Anakin lutta contre une culpabilité devenue automatique dès qu’on mentionnait Chewbacca.
— Ça l’a frappé très durement.
— Ils devaient être de bons amis. Je n’ai jamais été si copain avec un Wookie. Avec personne, d’ailleurs !
— Ils avaient connu tant de choses ensemble ! Chewie était tout le temps là… Et maintenant…
Anakin se tut, submergé par le chagrin. Il sentit une larme couler sur sa joue et l’écrasa d’un revers de main.
— Désolé, murmura-t-il.
— Je n’ai jamais eu d’ami aussi proche, admit Chalco, mais je comprends votre chagrin. Il y a des gens qu’on a l’habitude de croiser sur les spatioports, ou en cellule. Et un jour, ils disparaissent. On ne sait pas si on les reverra. Je sais que je ne suis pas très doué pour ce genre de truc, mais…

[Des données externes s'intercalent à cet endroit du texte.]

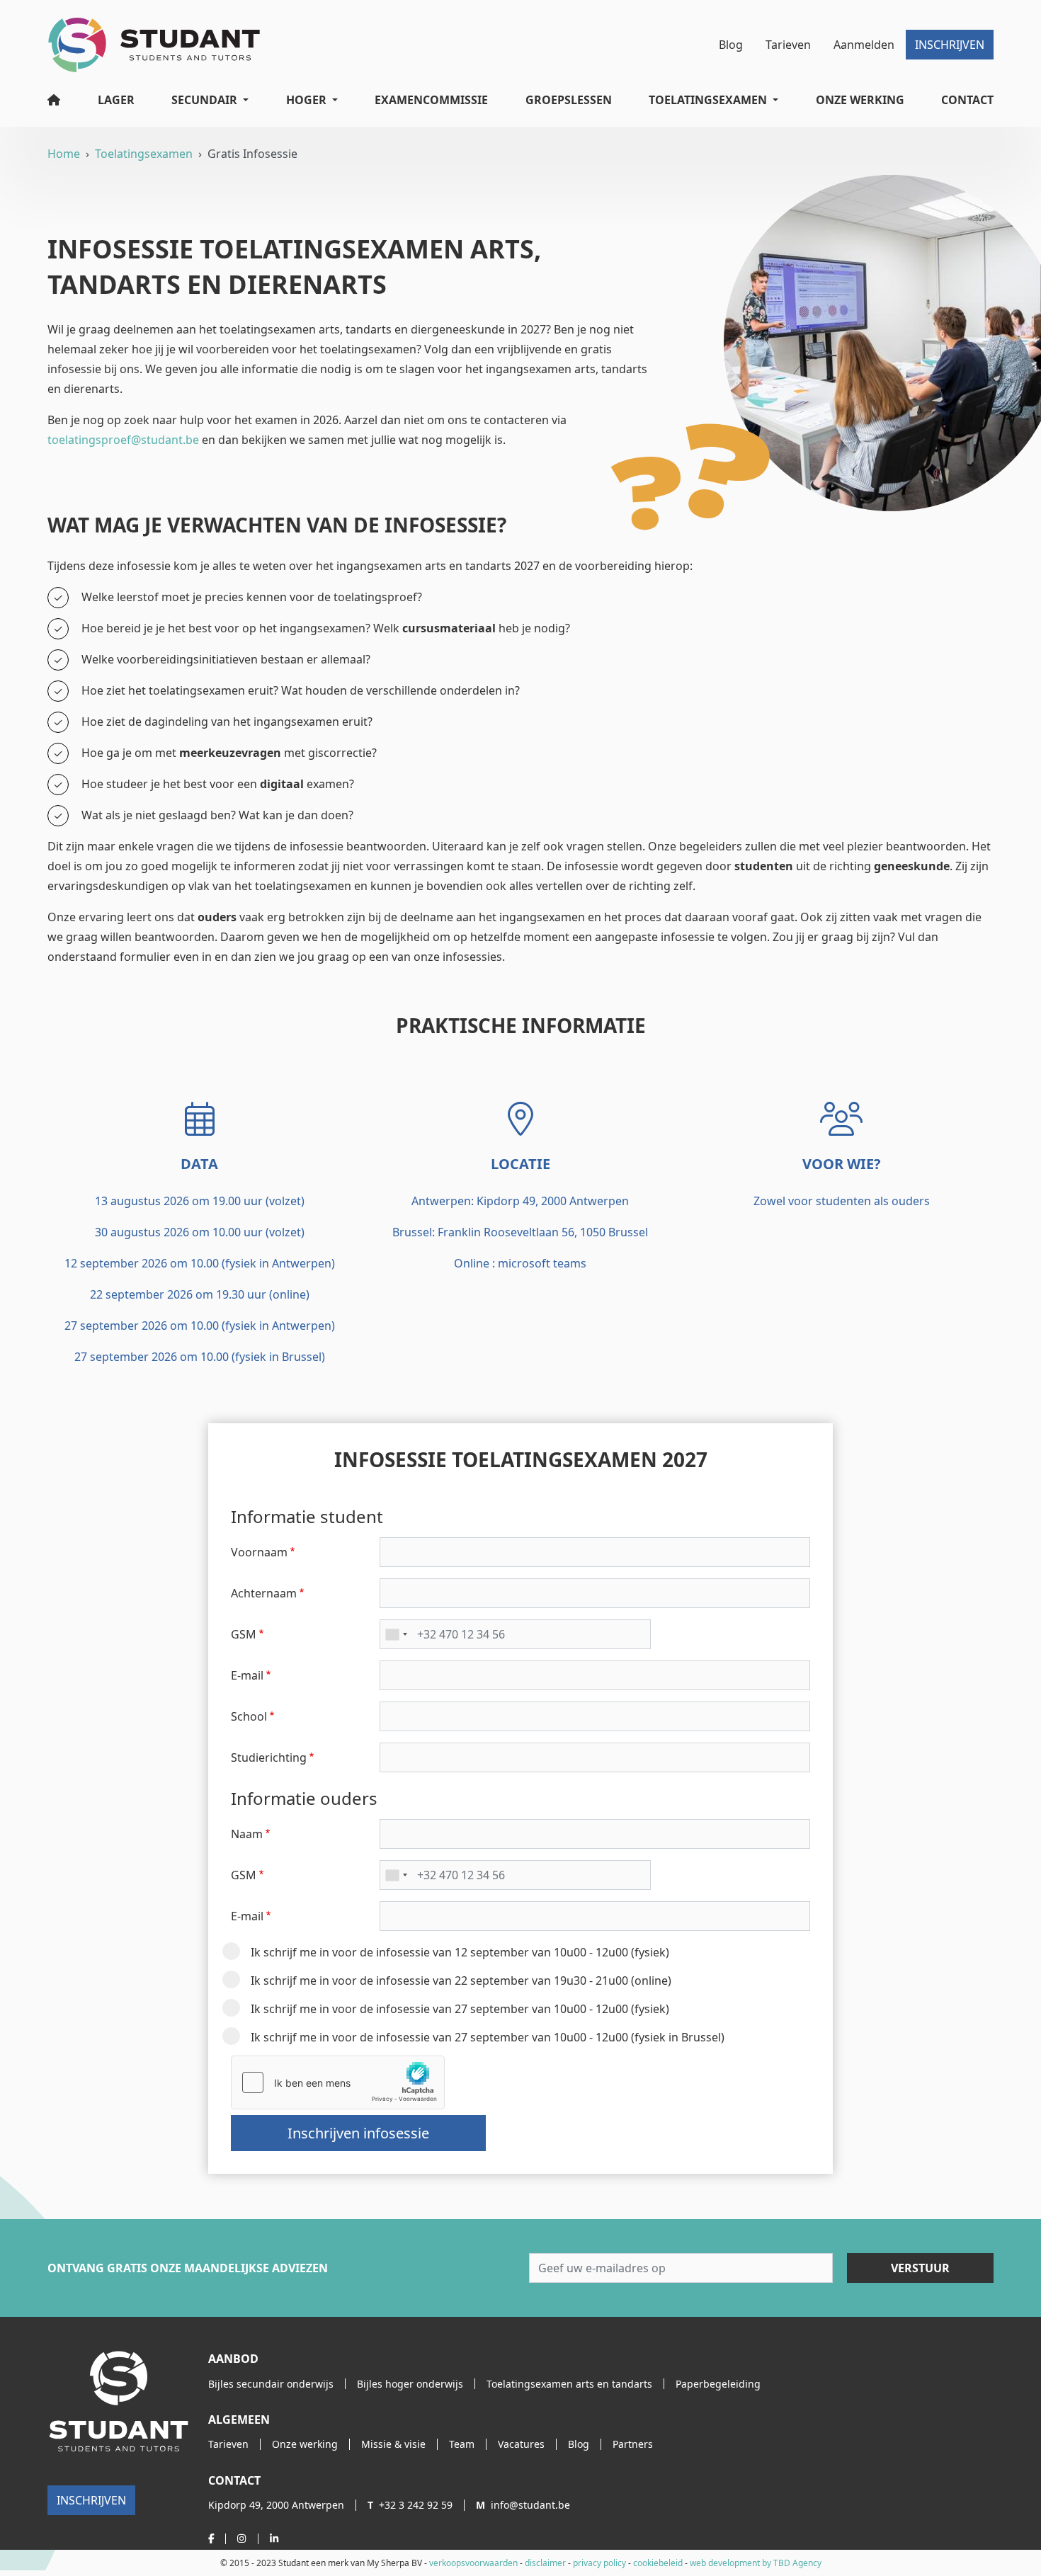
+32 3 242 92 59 (410, 2505)
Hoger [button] (306, 100)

Anakin fit un signe de tête. Il sentit le soulagement de l’homme.
— Je comprends. Quand on connaît quelqu’un, sa disparition soudaine fait mal. Chewie… Il a toujours été là, souriant et plaisantant. Il ne protestait jamais quand je lui grimpais dessus ou que je le dérangeais dans son travail. C’était un roc. Et quand on perd ça…
— Ce n’était pas le seul roc de votre vie, petit. Vous avez votre père, votre mère et votre oncle.
— Vous avez vu mon père, vous savez dans quel état il est… Ma mère a beaucoup de responsabilités. Elle m’a soutenu, mais nous n’avons pas été souvent ensemble. Oncle Luke aussi a beaucoup à faire. Bah… C’est comme ça que je deviendrai adulte.
— Ne grandissez pas trop vite, gamin. Pas trop lentement non plus…
— L’important, c’est de grandir. (Anakin regarda les commandes de la rampe d’atterrissage.) Vous voulez toujours sortir ?
Chalco réfléchit puis secoua la tête.
— Non. Mais pas parce que j’ai peur de travailler dur. Traquer une Jedi, c’est aussi du boulot ! Après tout, il est temps que je me force un peu. Les adultes doivent en passer par là…
Dans la salle du Conseil des Moffs, l’amiral Gilad Pellaeon était assis sur une estrade. Seuls quatre Moffs étaient là en personne, les autres étant présents sous forme holographique. L’amiral estimait que le coût de la communication était bien supérieur à la valeur de l’avis des Moffs… Mais ceux-ci étaient accrochés à leurs privilèges.
La Moff Crowal, de Valc VII, pointa le menton mais ne se leva pas de son siège holographique. Valc VII était proche des Régions Inconnues, l’endroit le plus éloigné du couloir d’invasion des Yuuzhan Vong.
Inquiète malgré tout, elle insista, comme toujours, pour que sa planète reculée reçoive davantage de ressources que ce qu’elle méritait.
— Si la menace est sérieuse, amiral, nous vous supplions de défendre nos planètes. Et si c’est un piège, mieux vaut que vos vaisseaux restent dans l’espace Impérial.
— Comme je vous l’ai dit, ce n’est pas un piège. La menace contre la Nouvelle République est réelle et la demande d’aide est sincère.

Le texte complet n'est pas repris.